Ordem dos Médicos aguarda há cinco dias por resposta do Hospital São Francisco Xavier

Agência Lusa , CF
1 ago, 12:09
"Situação anormal". Incêndio em hospital de Lisboa obriga a encerrar urgências

“Desde há cinco dias e até ao momento, e após insistência, não foi obtida nenhuma resposta por parte do conselho de administração”, explica a Ordem dos Médicos em comunicado

A Ordem dos Médicos afirmou esta segunda-feira que aguarda há cinco dias resposta do Centro Hospitalar Lisboa Ocidental ao pedido que fez sobre as medidas adotadas para garantir o “bom funcionamento” da urgência geral do Hospital São Francisco Xavier.

“Desde há cinco dias e até ao momento, e após insistência, não foi obtida nenhuma resposta por parte do conselho de administração” do Centro Hospitalar Lisboa Ocidental (CHLO) que integra os hospitais S. Francisco Xavier e Egas Moniz, adianta a Ordem dos Médicos em comunicado.

O pedido de informações e esclarecimentos feito pelo bastonário dos médicos surge na sequência da demissão dos chefes de equipa do serviço de urgência do São Francisco Xavier, conhecida na sexta-feira, apontando estar em causa o planeamento da escala do mês de agosto, que prevê que a constituição das equipas do serviço de urgência geral seja assegurada apenas por um assistente hospitalar (com função de chefia) e um interno de formação geral.

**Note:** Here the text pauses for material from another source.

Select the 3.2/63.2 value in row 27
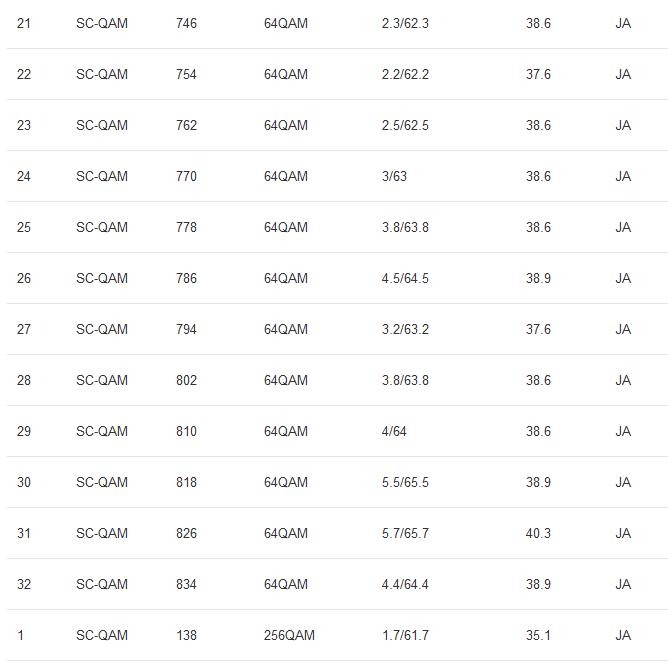 tap(405, 329)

Após ter conhecimento desta situação que “afetaria o normal funcionamento do serviço de urgência geral (SUG)” do hospital a partir desta segunda-feira, dia 1 de agosto, o bastonário da OM, Miguel Guimarães, pediu esclarecimentos sobre a situação em causa e as medidas adotadas com vista a assegurar o bom funcionamento da urgência geral daquele hospital, evitando a demissão em bloco de todos os seus chefes de equipa.

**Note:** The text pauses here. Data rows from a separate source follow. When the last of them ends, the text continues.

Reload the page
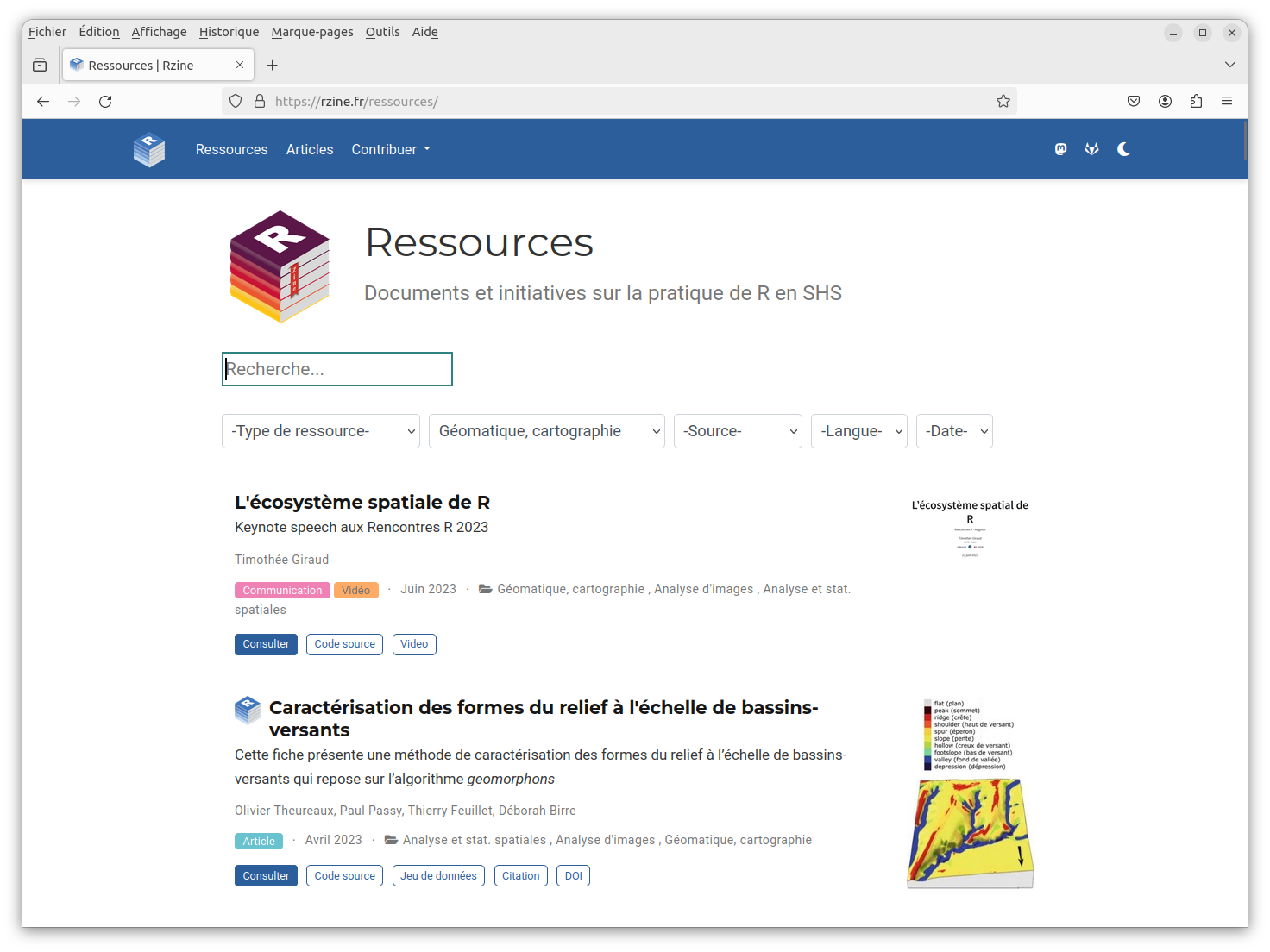Image resolution: width=1270 pixels, height=952 pixels. 105,102
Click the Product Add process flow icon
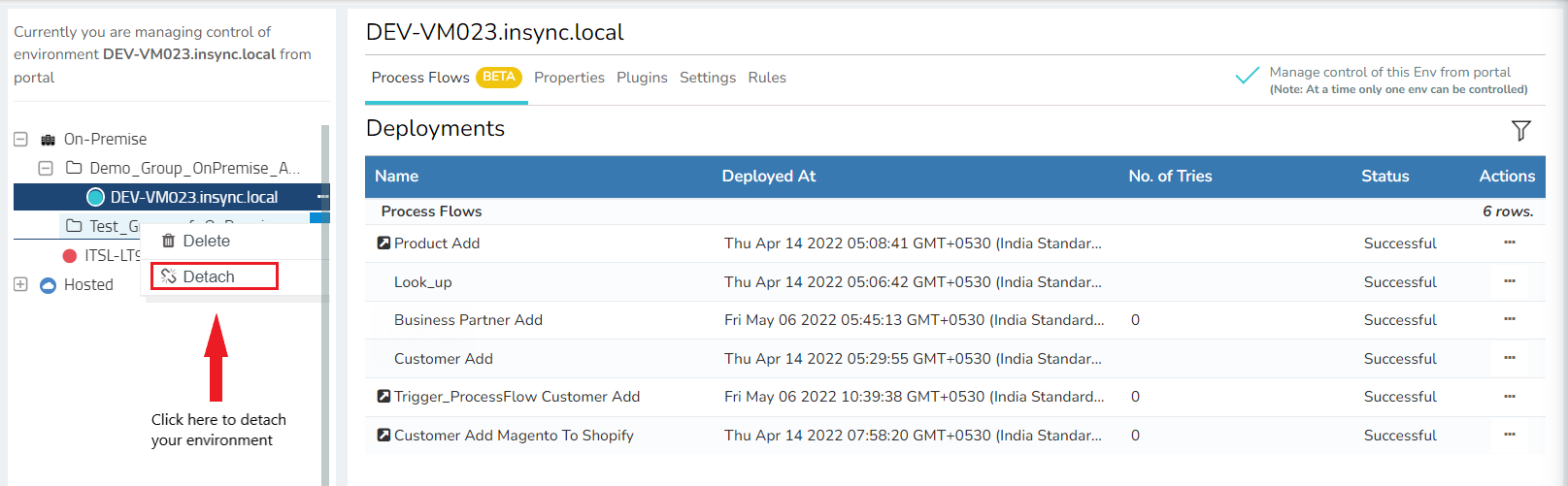The height and width of the screenshot is (486, 1568). [x=384, y=243]
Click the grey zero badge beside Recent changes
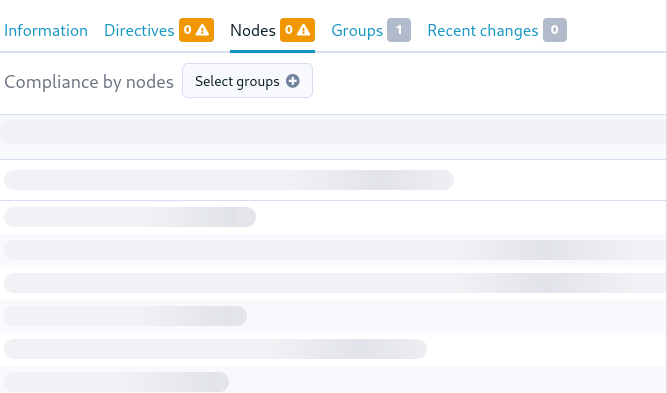667x393 pixels. [x=555, y=30]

“Com base na informação de que dispomos, reiteramos o nosso total apoio ao grupo de Assistentes Hospitalares de Medicina Interna, na defesa dos doentes e nomeadamente da sua segurança e qualidade clínica”, sublinha no comunicado.

Para a ordem, a decisão do conselho de administração de não cumprir as equipas-tipo e escalas adequadas às necessidades dos doentes, significa estar de “forma voluntária a diminuir a segurança e qualidade clínica dos serviços prestados, a aumentar os níveis de ‘burnout’ e sofrimento ético dos médicos, e a prejudicar de forma substantiva a formação médica”.

“Todas estas situações preocupam a Ordem dos Médicos e irão ser alvo de intervenção especial, caso o conselho de administração do referido hospital mantenha a decisão já contestada pelos médicos”, adverte.

Para a Ordem dos Médicos, “não é aceitável que, numa especialidade como a Medicina Interna”, o serviço de urgência geral fique fragilizado, nomeadamente sem um especialista na escala (o cargo e funções de chefe de equipa é diferente do exercício em pleno da função de especialista).

Numa carta enviada no final da semana ao Conselho de Administração e à Direção do Serviço de Urgência Geral do CHLO, os chefes de equipa do serviço de urgência afirmam que “não estarão garantidas a capacidade de assistência e cuidados às pessoas que recorrem ao SUG do Centro Hospitalar de Lisboa Ocidental (CHLO) nem a segurança destas e dos profissionais que as assistem”.

Após uma reunião com os profissionais, o Conselho de Administração do CHLO disse ter asseguradas “condições mínimas” para o funcionamento das urgências do Hospital São Francisco Xavier.